Opinion

Postal Banking: Return to Sender

Today, 63 million Americans are either unbanked or underbanked.

This is a problem that deserves congressional attention, particularly during a worldwide pandemic and a period of economic uncertainty. But as members of Congress look for a solution, it is important that they empower existing not-for-profit, community-based credit unions, with a track record of success, to serve these Americans – rather than advancing complex, untested proposals such as postal banking programs.

The United States Postal Service is a known commodity, whose track record of hit and miss mail delivery practices, budget shortfalls and questionable customer service is well-documented. For many Americans, relying on the USPS to deliver a letter or package on time, especially during the holidays, is cause for concern – let alone counting on the USPS to properly deposit or cash a check.

Proponents of postal banking programs have at least one fact straight: There are too many unbanked and underbanked American consumers relying on high-interest, high-fee loans through check-cashing services, pawn shops, payday lenders and paycheck advance shops.

But the key to providing those in need with access to financial services is in reducing regulations that limit credit unions’ ability to serve these populations.

Today, 124 million Americans are members of a credit union. More so, credit unions’ services are highly regarded by those that use them, leading Consumer Reports to conclude that they are “among the highest-rated services [they’ve] ever evaluated.” Additionally, the industry already has the nation-wide infrastructure and banking expertise to successfully serve all those in need of financial assistance.

Credit unions are trying to do more to meet the needs of the unbanked and the industry remains ready and willing to help. However, credit unions are only able to serve consumers in a designated area due to field of membership laws; they cannot help those in underserved areas outside of their specific field of membership.

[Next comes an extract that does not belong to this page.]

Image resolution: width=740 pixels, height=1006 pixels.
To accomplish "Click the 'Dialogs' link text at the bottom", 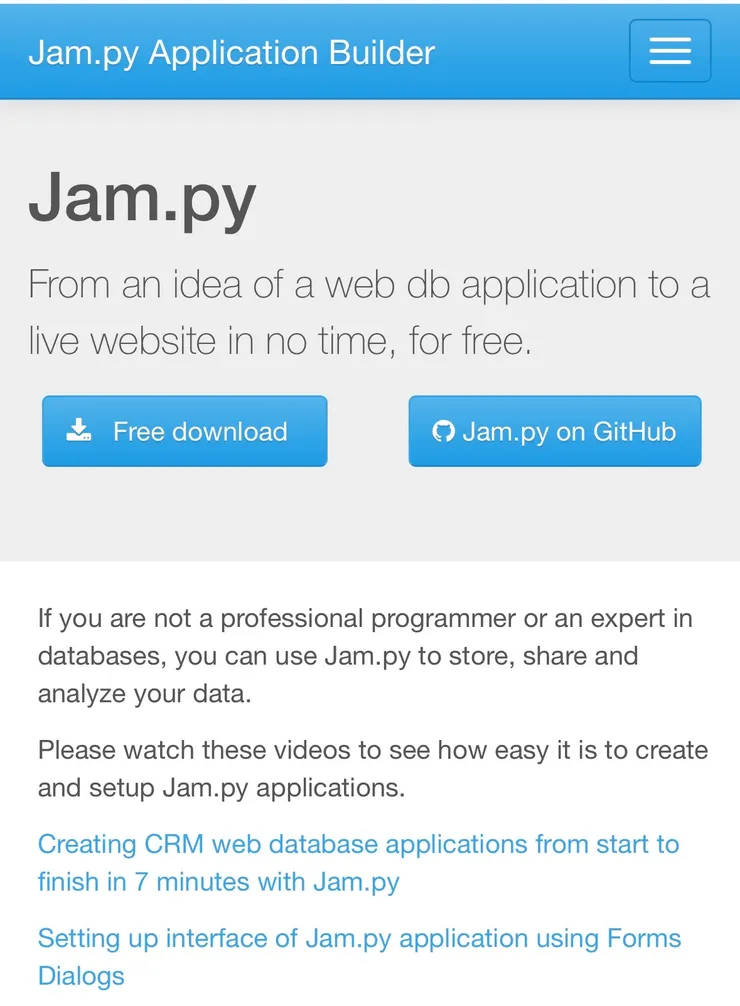I will click(x=81, y=976).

Moving forward, Congress should look to remove regulatory barriers and enable credit unions to serve more communities in need of affordable, consumer-centric financial services by allowing all types of credit unions to add underserved areas to their fields of membership.

Over the years, credit unions have demonstrated their commitment to helping our nation’s most financially vulnerable communities succeed. Between 2010 and 2019, credit unions doubled their share of mortgage loans made to low- and moderate-income borrowers, according to a National Association of Federally-Insured Credit Unions analysis. Over that same time frame, large banks’ share of loans to LMI consumers dropped drastically from 34.4 percent to 19.4 percent and community banks’ footprint dropped from 13.8 percent to 10 percent too.

In addition, 89 percent of credit union members have access to financial literacy or education program offerings and 96 percent have access to free checking accounts, according to a National Association of Federally-Insured Credit Unions analysis.

With three times more designated Minority Depository Institutions than their counterparts in the banking industry, and while boasting 27 percent of all certified Community Development Financial Institutions, credit unions have continued to prove their commitment to serving all consumers through not only their words – but their actions.

In a post-pandemic world, innovation in banking services is crucial. Unlike the USPS, credit union service has evolved rapidly with new partnerships and investments in emerging digital technology. It has become the norm for credit union customers to have access to contactless kiosks, new payment platforms, and mobile banking options.

While the postal service works to improve its core business of mail delivery, policymakers should focus on real steps that can improve the current system. The solution to providing service to America’s unbanked and underbanked populations is clear: Expand credit unions’ ability to serve those communities.

Postal banking proposals should be returned to sender.

 

B. Dan Berger is president and CEO of the National Association of Federally-Insured Credit Unions.